Re: Escaping unicode literals in URIs in programming language parsers (not Java, C or C++)

Dear Rob,

> This test case is saying: if  '\u0073' and replace with 's'.

Not really: the test case is saying that \u0073
is the *Turtle* escape cope for the letter s.
The escape sequence is Turtle syntax,
not Java nor C nor anything else.

> The escape character in Haskell is not the same as Java, C or C++

True, but none of that affects Turtle in any way.

> Should http://a.example/\u0073 always be
> translated to the URI http://a.example/s for every RDF parser

The issue is with the word "translated" here.

The test in question means:
if your parser is spec-compliant,
after parsing the giving Turtle file,
it should obtain a set of triples
that is equivalent to the set of triples
obtained from parsing the N-Triples file.

So as long as whatever you have in memory
is equivalent to the triples in that file, you're fine.

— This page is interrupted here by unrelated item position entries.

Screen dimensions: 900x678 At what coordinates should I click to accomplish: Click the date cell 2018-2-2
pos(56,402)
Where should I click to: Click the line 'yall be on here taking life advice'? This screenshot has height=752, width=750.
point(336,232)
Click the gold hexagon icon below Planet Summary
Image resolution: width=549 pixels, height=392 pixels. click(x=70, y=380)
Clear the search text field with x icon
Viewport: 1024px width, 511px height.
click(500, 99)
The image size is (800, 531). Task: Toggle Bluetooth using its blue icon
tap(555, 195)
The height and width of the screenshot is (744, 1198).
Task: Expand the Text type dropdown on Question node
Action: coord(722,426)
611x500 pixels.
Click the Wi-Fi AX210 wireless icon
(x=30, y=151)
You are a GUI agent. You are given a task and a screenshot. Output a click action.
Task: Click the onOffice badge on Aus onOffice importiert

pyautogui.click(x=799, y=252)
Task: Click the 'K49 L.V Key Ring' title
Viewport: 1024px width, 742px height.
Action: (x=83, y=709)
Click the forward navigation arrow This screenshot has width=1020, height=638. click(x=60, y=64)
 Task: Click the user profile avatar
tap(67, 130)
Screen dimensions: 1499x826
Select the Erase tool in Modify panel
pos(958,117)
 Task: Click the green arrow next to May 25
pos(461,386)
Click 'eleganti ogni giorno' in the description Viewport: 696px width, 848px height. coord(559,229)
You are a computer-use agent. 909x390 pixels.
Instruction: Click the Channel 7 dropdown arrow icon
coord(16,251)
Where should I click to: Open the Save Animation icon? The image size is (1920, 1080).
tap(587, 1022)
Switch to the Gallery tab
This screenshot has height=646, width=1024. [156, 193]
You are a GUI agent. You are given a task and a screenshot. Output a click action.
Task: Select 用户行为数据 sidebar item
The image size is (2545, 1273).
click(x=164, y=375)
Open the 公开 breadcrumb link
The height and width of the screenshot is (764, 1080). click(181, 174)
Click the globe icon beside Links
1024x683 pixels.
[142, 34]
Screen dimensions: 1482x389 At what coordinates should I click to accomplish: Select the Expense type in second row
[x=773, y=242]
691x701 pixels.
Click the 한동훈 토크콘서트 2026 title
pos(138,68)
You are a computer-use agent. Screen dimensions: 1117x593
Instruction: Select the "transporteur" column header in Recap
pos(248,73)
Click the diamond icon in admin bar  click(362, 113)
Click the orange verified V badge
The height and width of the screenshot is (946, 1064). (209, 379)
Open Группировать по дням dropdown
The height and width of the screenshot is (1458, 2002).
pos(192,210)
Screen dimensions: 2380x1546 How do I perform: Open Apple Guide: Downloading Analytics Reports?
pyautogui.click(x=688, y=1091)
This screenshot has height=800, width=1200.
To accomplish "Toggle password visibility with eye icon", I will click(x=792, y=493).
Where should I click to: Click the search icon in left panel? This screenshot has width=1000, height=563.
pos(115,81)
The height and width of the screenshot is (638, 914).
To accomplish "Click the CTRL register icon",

Concretely, what I suggest to do in general
is to replace all \u… escape sequences in Turtle
by their corresponding unicode character
when you represent them in-memory in Haskell.
There should be no remains of the Turtle syntax.
In other words, parsing the Turtle files
    <http://a.example/\u0073> <http://a.example/p> <http://a.example/o> .
and
    <http://a.example/s> <http://a.example/p> <http://a.example/o> .
should yield the exact same in-memory representation.


Best,

Ruben

Received on Friday, 23 October 2015 19:36:43 UTC